## Data for the task
>>>

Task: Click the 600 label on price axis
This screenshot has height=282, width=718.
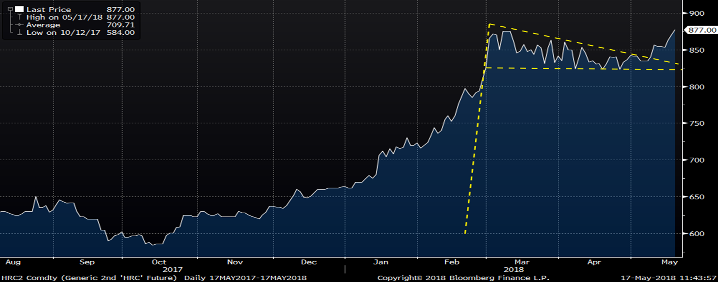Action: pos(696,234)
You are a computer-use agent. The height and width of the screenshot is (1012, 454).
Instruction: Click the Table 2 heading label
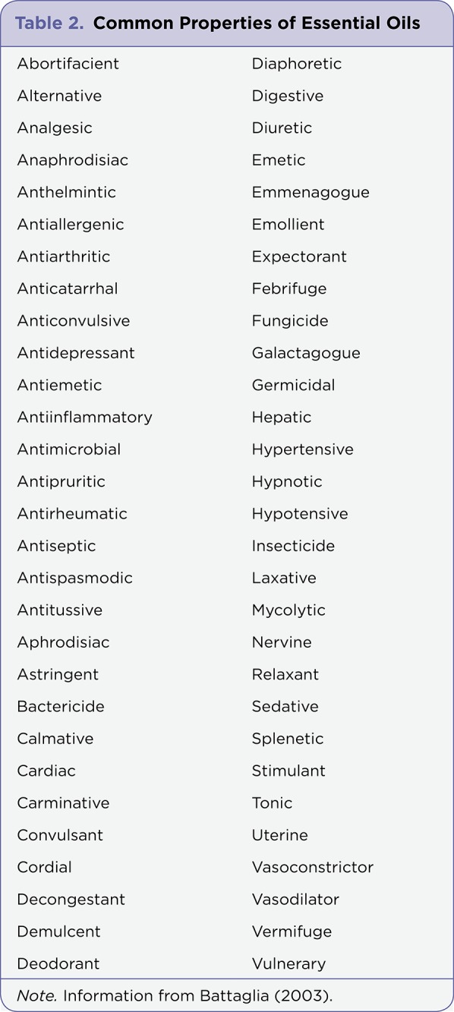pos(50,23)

<<<
>>>

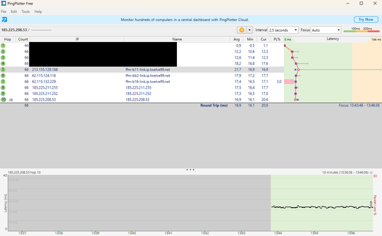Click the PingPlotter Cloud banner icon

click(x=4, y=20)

<<<

Retype the records from the line containing "Click the PingPlotter Cloud banner icon" through the line containing "click(x=4, y=20)", with both of those lines included. Leave the pictures out.

## In response
Click the PingPlotter Cloud banner icon

click(x=4, y=20)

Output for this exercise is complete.